Bad gateway with traefik and docker swarm during service update
Asked Answered
S

3

5

I’m trying to use traefik with docker swarm but i’m having troubles during service updates. I run a stack deploy or service update the service goes down for some seconds

How to reproduce:

1 - Create a Dockerfile:

FROM jwilder/whoami
RUN echo $(date) > daniel.txt

2 - Build 2 demo images:

$ docker build -t whoami:01 .
$ docker build -t whoami:02 .

3 - Create a docker-compose.yml:

version: '3.5'

services:
  app:
    image: whoami:01
    ports:
      - 81:8000
    deploy:
      replicas: 2
      restart_policy:
        condition: on-failure
      update_config:
        parallelism: 1
        failure_action: rollback
      labels:
        - traefik.enable=true
        - traefik.backend=app
        - traefik.frontend.rule=Host:localhost
        - traefik.port=8000
        - traefik.docker.network=web
    networks:
      - web

  reverse-proxy:
    image: traefik
    command: 
      - "--api"
      - "--docker"
      - "--docker.swarmMode"
      - "--docker.domain=localhost"
      - "--docker.watch"
      - "--docker.exposedbydefault=false"
      - "--docker.network=web"
    deploy:
      replicas: 1
      restart_policy:
        condition: on-failure
      update_config:
        parallelism: 1
        failure_action: rollback
      placement:
        constraints:
          - node.role == manager
    networks:
      - web
    ports:
      - 80:80
      - 8080:8080
    volumes:
      - /var/run/docker.sock:/var/run/docker.sock

networks:
  web:
    external: true

4 - Deploy the stack:

$ docker stack deploy -c docker-compose.yml stack_name

5 - Curl to get the service response:

$ while true ; do sleep .1; curl localhost; done

You should see something like this:

I'm adc1473258e9
I'm bc82ea92b560
I'm adc1473258e9
I'm bc82ea92b560

That means the load balance is working

6 - Update the service

$ docker service update --image whoami:02 got_app

The traefik respond with Bad Gateway when should be zero downtime.

How to fix it?

Sex answered 16/4, 2019 at 19:13 Comment(0)
C
6

Bad gateway means traefik is configured to forward requests, but it's not able to reach the container on the ip and port that it's configured to use. Common issues causing this are:

  • traefik and the service on different docker networks
  • service exists in multiple networks and traefik picks the wrong one
  • wrong port being used to connect to the container (use the container port and make sure it's listening on all interfaces, aka 0.0.0.0)
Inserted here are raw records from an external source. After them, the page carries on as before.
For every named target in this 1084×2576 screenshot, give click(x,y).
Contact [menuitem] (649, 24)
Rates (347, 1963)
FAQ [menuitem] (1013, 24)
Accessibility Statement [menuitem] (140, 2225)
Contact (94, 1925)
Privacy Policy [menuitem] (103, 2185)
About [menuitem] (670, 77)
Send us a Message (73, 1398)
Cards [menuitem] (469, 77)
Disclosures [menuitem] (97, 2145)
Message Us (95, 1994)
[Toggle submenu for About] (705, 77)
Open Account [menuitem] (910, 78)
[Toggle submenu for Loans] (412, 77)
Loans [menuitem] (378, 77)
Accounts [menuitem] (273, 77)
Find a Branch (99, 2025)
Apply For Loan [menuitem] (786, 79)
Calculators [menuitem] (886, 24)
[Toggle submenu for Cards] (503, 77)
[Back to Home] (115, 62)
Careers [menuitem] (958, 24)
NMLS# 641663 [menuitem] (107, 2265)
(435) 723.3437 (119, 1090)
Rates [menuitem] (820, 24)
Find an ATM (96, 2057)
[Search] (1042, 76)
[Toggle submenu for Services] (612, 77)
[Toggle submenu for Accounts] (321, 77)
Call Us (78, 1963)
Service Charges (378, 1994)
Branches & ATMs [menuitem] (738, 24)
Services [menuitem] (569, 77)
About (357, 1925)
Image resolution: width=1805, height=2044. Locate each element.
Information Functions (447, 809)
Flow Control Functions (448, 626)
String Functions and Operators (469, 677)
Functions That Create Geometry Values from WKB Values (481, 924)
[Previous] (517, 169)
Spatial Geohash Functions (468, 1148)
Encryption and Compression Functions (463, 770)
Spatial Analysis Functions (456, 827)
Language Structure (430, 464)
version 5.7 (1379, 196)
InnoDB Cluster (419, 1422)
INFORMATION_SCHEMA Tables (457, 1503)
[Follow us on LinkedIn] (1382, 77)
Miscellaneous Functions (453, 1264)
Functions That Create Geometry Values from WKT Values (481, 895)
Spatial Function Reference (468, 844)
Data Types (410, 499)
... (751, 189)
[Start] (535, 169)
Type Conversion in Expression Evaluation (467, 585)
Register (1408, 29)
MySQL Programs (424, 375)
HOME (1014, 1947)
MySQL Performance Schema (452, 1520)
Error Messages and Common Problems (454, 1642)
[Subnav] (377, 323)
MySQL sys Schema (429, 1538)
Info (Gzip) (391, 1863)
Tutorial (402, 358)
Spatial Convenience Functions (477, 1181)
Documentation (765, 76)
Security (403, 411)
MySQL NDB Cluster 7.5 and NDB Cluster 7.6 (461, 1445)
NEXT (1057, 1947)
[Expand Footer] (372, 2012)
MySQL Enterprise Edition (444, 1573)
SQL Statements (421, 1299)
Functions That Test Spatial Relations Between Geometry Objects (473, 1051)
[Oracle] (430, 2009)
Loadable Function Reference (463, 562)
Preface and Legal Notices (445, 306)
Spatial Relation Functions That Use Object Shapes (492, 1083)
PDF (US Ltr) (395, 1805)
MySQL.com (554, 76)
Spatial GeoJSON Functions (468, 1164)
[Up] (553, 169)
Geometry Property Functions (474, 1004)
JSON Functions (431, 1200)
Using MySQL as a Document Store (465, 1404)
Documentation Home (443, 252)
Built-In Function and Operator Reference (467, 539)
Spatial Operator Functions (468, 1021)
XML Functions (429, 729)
From the comments, this is only happening during the deploy, which means traefik is hitting containers before they are ready to receive requests, or while they are being stopped.

You can configure containers with a healthcheck and send request through swarm mode's VIP using a Dockerfile that looks like:

FROM jwilder/whoami
RUN echo $(date) >/build-date.txt
HEALTHCHECK --start-period=30s --retries=1 CMD wget -O - -q http://localhost:8000

And then in the docker-compose.yml:

  labels:
    - traefik.enable=true
    - traefik.backend=app
    - traefik.backend.loadbalancer.swarm=true
    ...

And I would also configure the traefik service with the following options:

  - "--retry.attempts=2"
  - "--forwardingTimeouts.dialTimeout=1s"

However, traefik will keep a connection open and the VIP will continue to send all requests to the same backend container over that same connection. What you can do instead is have traefik itself perform the healthcheck:

  labels:
    - traefik.enable=true
    - traefik.backend=app
    - traefik.backend.healthcheck.path=/
    ...

I would still leave the healthcheck on the container itself so Docker gives the container time to start before stopping the other container. And leave the retry option on the traefik service so any request to a stopping container, or just one that hasn't been detected by the healthcheck, has a chance to try try again.


Here's the resulting compose file that I used in my environment:

version: '3.5'

services:
  app:
    image: test-whoami:1
    ports:
      - 6081:8000
    deploy:
      replicas: 2
      restart_policy:
        condition: on-failure
      update_config:
        parallelism: 1
        failure_action: rollback
      labels:
        - traefik.enable=true
        - traefik.backend=app
        - traefik.backend.healthcheck.path=/
        - traefik.frontend.rule=Path:/
        - traefik.port=8000
        - traefik.docker.network=test_web
    networks:
      - web

  reverse-proxy:
    image: traefik
    command:
      - "--api"
      - "--retry.attempts=2"
      - "--forwardingTimeouts.dialTimeout=1s"
      - "--docker"
      - "--docker.swarmMode"
      - "--docker.domain=localhost"
      - "--docker.watch"
      - "--docker.exposedbydefault=false"
      - "--docker.network=test_web"
    deploy:
      replicas: 1
      restart_policy:
        condition: on-failure
      update_config:
        parallelism: 1
        failure_action: rollback
      placement:
        constraints:
          - node.role == manager
    networks:
      - web
    ports:
      - 6080:80
      - 6880:8080
    volumes:
      - /var/run/docker.sock:/var/run/docker.sock

networks:
  web:

Dockerfile is as quoted above. Image names, ports, network names, etc were changed to avoid conflicting with other things in my environment.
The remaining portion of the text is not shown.